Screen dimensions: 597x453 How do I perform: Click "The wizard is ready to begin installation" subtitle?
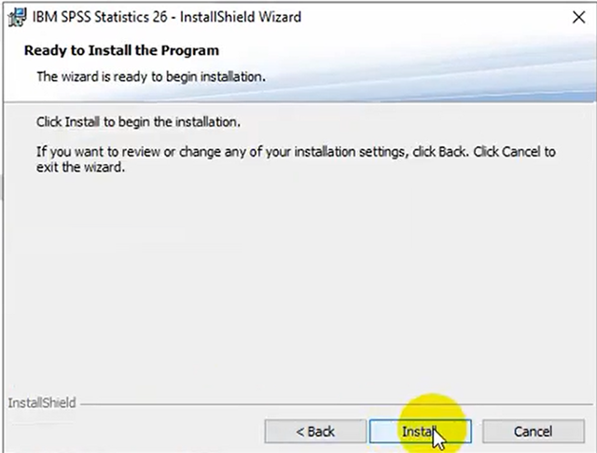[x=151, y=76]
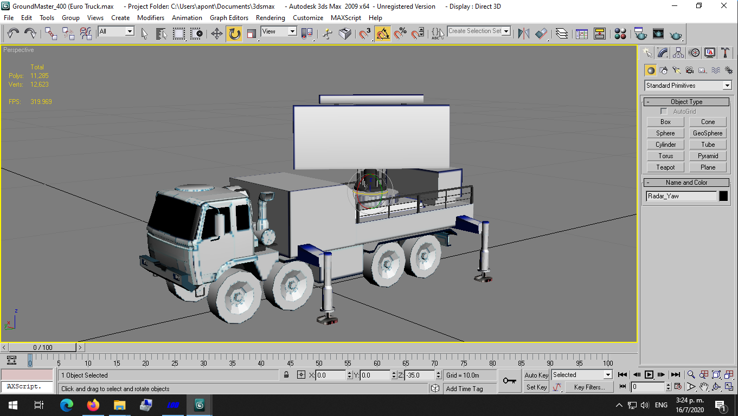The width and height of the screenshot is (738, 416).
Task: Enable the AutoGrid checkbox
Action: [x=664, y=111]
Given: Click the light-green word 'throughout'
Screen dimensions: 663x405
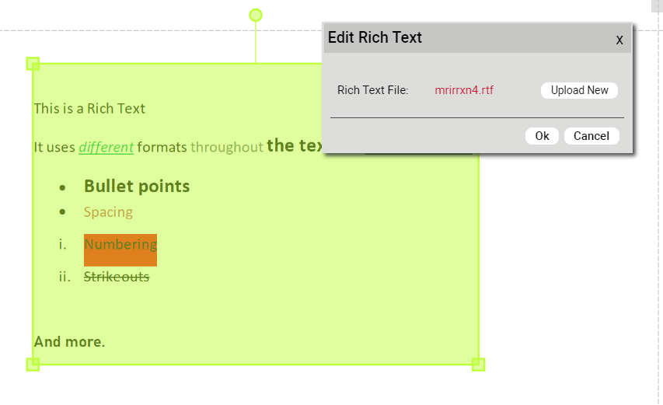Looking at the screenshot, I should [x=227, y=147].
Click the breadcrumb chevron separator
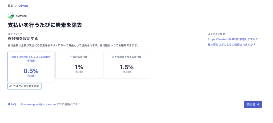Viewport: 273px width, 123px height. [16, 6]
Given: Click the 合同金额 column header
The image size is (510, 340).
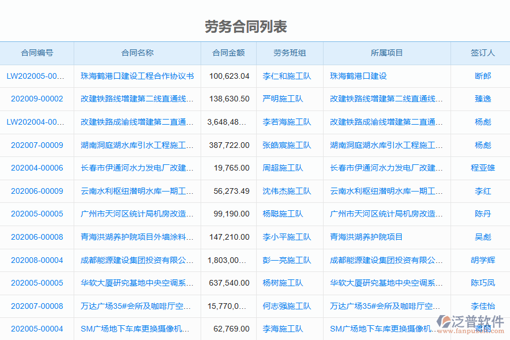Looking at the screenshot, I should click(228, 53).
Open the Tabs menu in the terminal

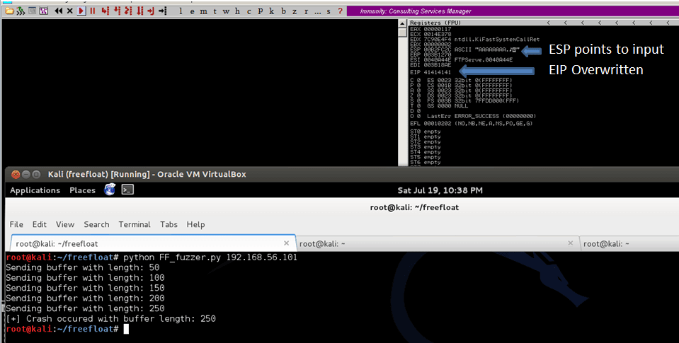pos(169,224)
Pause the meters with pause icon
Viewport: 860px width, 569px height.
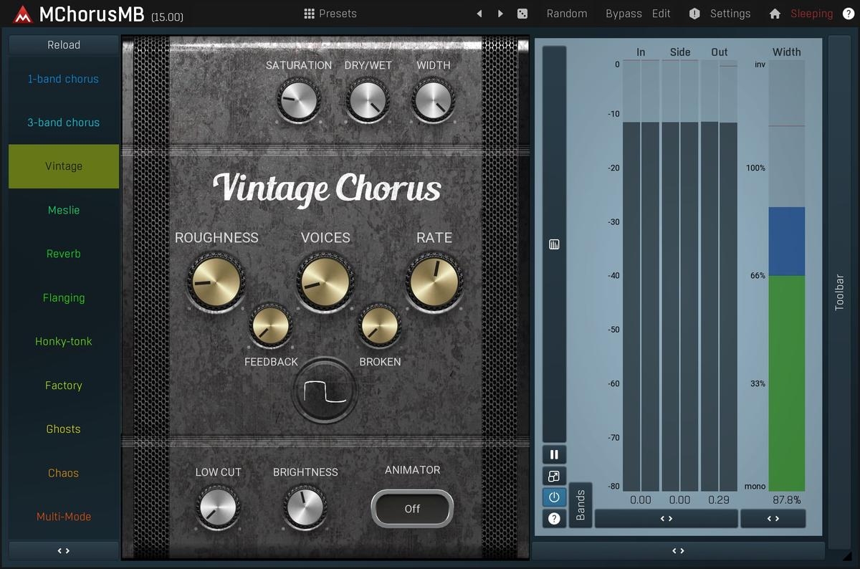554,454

◆ WORK TO COMPLETE
If a record holds a picture, leave the picture out, but repeat every line exactly.

◆ TASK ANSWER
Screen dimensions: 597x453 How do I perform: Click "The wizard is ready to begin installation" subtitle?
[x=151, y=76]
The width and height of the screenshot is (738, 416).
Task: Enable the AutoGrid checkbox
Action: [x=664, y=111]
Given: Click the light-green word 'throughout'
Screen dimensions: 663x405
Looking at the screenshot, I should [x=227, y=147].
Click the breadcrumb chevron separator
Viewport: 273px width, 123px height. [16, 6]
Given: Click the 合同金额 column header
The image size is (510, 340).
Looking at the screenshot, I should click(228, 53).
Open the Tabs menu in the terminal

pos(169,224)
Pause the meters with pause icon
Viewport: 860px width, 569px height.
554,454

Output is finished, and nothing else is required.